▸ EXERCISE DESCRIPTION: Turn every row below into a JSON list of strings, with one string for each line. Omit blank lines.

Word and element location data:

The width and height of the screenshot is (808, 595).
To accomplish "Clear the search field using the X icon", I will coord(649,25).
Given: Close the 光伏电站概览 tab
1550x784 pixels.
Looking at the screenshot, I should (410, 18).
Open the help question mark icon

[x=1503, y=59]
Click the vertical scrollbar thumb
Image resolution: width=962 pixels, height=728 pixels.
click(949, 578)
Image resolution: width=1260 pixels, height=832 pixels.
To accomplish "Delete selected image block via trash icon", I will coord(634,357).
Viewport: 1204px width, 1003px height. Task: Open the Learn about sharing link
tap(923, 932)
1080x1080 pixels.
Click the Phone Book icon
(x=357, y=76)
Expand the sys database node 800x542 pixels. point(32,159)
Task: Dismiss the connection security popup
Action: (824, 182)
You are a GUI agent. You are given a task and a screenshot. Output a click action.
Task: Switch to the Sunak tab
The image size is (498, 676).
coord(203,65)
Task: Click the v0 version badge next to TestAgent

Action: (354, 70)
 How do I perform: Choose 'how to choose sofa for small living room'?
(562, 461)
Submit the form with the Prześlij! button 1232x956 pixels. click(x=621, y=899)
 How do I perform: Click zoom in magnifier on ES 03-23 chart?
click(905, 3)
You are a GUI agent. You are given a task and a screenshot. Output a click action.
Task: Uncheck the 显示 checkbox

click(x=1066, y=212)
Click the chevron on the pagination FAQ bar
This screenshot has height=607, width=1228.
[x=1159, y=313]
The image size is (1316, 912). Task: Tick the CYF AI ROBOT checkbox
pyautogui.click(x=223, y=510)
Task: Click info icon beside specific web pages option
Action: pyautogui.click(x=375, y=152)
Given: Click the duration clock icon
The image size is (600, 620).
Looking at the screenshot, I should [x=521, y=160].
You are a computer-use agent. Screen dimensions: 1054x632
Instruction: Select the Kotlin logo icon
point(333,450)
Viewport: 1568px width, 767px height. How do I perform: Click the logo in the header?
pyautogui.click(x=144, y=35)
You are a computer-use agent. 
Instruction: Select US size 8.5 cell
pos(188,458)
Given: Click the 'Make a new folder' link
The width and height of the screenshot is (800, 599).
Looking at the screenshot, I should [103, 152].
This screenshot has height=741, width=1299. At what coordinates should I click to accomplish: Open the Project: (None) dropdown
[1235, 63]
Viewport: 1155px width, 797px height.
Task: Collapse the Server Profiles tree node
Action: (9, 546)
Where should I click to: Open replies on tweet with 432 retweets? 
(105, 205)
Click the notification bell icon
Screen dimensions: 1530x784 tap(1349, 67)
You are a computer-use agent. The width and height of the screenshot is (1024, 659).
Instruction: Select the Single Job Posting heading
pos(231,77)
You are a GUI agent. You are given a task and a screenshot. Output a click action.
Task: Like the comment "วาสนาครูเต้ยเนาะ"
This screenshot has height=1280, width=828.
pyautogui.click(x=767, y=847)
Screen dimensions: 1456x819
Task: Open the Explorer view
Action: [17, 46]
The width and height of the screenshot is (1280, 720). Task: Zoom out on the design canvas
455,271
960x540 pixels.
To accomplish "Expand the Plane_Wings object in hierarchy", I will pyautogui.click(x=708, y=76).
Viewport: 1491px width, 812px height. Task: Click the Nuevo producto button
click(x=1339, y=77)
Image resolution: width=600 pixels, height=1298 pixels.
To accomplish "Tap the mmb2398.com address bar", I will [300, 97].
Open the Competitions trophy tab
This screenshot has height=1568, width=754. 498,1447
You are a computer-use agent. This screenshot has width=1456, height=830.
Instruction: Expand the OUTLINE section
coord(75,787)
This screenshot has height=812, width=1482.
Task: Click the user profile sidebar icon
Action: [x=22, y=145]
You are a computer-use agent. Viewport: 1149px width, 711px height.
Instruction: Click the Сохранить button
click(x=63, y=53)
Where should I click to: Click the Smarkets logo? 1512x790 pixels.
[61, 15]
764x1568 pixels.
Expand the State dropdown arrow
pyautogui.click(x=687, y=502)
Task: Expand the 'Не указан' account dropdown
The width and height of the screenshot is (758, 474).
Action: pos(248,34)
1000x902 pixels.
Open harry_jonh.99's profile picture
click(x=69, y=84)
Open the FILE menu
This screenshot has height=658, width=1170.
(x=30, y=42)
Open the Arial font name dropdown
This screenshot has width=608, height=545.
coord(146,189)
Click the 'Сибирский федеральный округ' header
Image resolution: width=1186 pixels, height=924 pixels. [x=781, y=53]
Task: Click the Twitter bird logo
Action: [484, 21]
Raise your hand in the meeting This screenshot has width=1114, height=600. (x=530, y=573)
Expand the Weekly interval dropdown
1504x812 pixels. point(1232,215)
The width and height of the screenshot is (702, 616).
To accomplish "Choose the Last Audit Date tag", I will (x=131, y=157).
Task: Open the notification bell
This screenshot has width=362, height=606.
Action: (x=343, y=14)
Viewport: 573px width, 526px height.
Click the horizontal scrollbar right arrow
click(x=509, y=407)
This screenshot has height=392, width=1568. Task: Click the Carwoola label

▸ WORKED ANSWER:
[
  "The width and height of the screenshot is (808, 595).",
  "To accomplish \"Clear the search field using the X icon\", I will coord(649,25).",
  "Given: Close the 光伏电站概览 tab",
  "1550x784 pixels.",
  "Looking at the screenshot, I should (410, 18).",
  "Open the help question mark icon",
  "[x=1503, y=59]",
  "Click the vertical scrollbar thumb",
  "Image resolution: width=962 pixels, height=728 pixels.",
  "click(949, 578)",
  "Image resolution: width=1260 pixels, height=832 pixels.",
  "To accomplish \"Delete selected image block via trash icon\", I will coord(634,357).",
  "Viewport: 1204px width, 1003px height. Task: Open the Learn about sharing link",
  "tap(923, 932)",
  "1080x1080 pixels.",
  "Click the Phone Book icon",
  "(x=357, y=76)",
  "Expand the sys database node 800x542 pixels. point(32,159)",
  "Task: Dismiss the connection security popup",
  "Action: (824, 182)",
  "You are a GUI agent. You are given a task and a screenshot. Output a click action.",
  "Task: Switch to the Sunak tab",
  "The image size is (498, 676).",
  "coord(203,65)",
  "Task: Click the v0 version badge next to TestAgent",
  "Action: (354, 70)",
  " How do I perform: Choose 'how to choose sofa for small living room'?",
  "(562, 461)",
  "Submit the form with the Prześlij! button 1232x956 pixels. click(x=621, y=899)",
  " How do I perform: Click zoom in magnifier on ES 03-23 chart?",
  "click(905, 3)",
  "You are a GUI agent. You are given a task and a screenshot. Output a click action.",
  "Task: Uncheck the 显示 checkbox",
  "click(x=1066, y=212)",
  "Click the chevron on the pagination FAQ bar",
  "This screenshot has height=607, width=1228.",
  "[x=1159, y=313]",
  "The image size is (1316, 912). Task: Tick the CYF AI ROBOT checkbox",
  "pyautogui.click(x=223, y=510)",
  "Task: Click info icon beside specific web pages option",
  "Action: pyautogui.click(x=375, y=152)",
  "Given: Click the duration clock icon",
  "The image size is (600, 620).",
  "Looking at the screenshot, I should [x=521, y=160].",
  "You are a computer-use agent. Screen dimensions: 1054x632",
  "Instruction: Select the Kotlin logo icon",
  "point(333,450)",
  "Viewport: 1568px width, 767px height. How do I perform: Click the logo in the header?",
  "pyautogui.click(x=144, y=35)",
  "You are a computer-use agent. ",
  "Instruction: Select US size 8.5 cell",
  "pos(188,458)",
  "Given: Click the 'Make a new folder' link",
  "The width and height of the screenshot is (800, 599).",
  "Looking at the screenshot, I should [103, 152].",
  "This screenshot has height=741, width=1299. At what coordinates should I click to accomplish: Open the Project: (None) dropdown",
  "[1235, 63]",
  "Viewport: 1155px width, 797px height.",
  "Task: Collapse the Server Profiles tree node",
  "Action: (9, 546)",
  "Where should I click to: Open replies on tweet with 432 retweets? ",
  "(105, 205)",
  "Click the notification bell icon",
  "Screen dimensions: 1530x784 tap(1349, 67)",
  "You are a computer-use agent. The width and height of the screenshot is (1024, 659).",
  "Instruction: Select the Single Job Posting heading",
  "pos(231,77)",
  "You are a GUI agent. You are given a task and a screenshot. Output a click action.",
  "Task: Like the comment \"วาสนาครูเต้ยเนาะ\"",
  "This screenshot has height=1280, width=828.",
  "pyautogui.click(x=767, y=847)",
  "Screen dimensions: 1456x819",
  "Task: Open the Explorer view",
  "Action: [17, 46]",
  "The width and height of the screenshot is (1280, 720). Task: Zoom out on the design canvas",
  "455,271",
  "960x540 pixels.",
  "To accomplish \"Expand the Plane_Wings object in hierarchy\", I will pyautogui.click(x=708, y=76).",
  "Viewport: 1491px width, 812px height. Task: Click the Nuevo producto button",
  "click(x=1339, y=77)",
  "Image resolution: width=600 pixels, height=1298 pixels.",
  "To accomplish \"Tap the mmb2398.com address bar\", I will [300, 97].",
  "Open the Competitions trophy tab",
  "This screenshot has height=1568, width=754. 498,1447",
  "You are a computer-use agent. This screenshot has width=1456, height=830.",
  "Instruction: Expand the OUTLINE section",
  "coord(75,787)",
  "This screenshot has height=812, width=1482.",
  "Task: Click the user profile sidebar icon",
  "Action: [x=22, y=145]",
  "You are a computer-use agent. Viewport: 1149px width, 711px height.",
  "Instruction: Click the Сохранить button",
  "click(x=63, y=53)",
  "Where should I click to: Click the Smarkets logo? 1512x790 pixels.",
  "[61, 15]",
  "764x1568 pixels.",
  "Expand the State dropdown arrow",
  "pyautogui.click(x=687, y=502)",
  "Task: Expand the 'Не указан' account dropdown",
  "The width and height of the screenshot is (758, 474).",
  "Action: pos(248,34)",
  "1000x902 pixels.",
  "Open harry_jonh.99's profile picture",
  "click(x=69, y=84)",
  "Open the FILE menu",
  "This screenshot has height=658, width=1170.",
  "(x=30, y=42)",
  "Open the Arial font name dropdown",
  "This screenshot has width=608, height=545.",
  "coord(146,189)",
  "Click the 'Сибирский федеральный округ' header",
  "Image resolution: width=1186 pixels, height=924 pixels. [x=781, y=53]",
  "Task: Click the Twitter bird logo",
  "Action: [484, 21]",
  "Raise your hand in the meeting This screenshot has width=1114, height=600. (x=530, y=573)",
  "Expand the Weekly interval dropdown",
  "1504x812 pixels. point(1232,215)",
  "The width and height of the screenshot is (702, 616).",
  "To accomplish \"Choose the Last Audit Date tag\", I will (x=131, y=157).",
  "Task: Open the notification bell",
  "This screenshot has width=362, height=606.",
  "Action: (x=343, y=14)",
  "Viewport: 573px width, 526px height.",
  "Click the horizontal scrollbar right arrow",
  "click(x=509, y=407)",
  "This screenshot has height=392, width=1568. Task: Click the Carwoola label"
]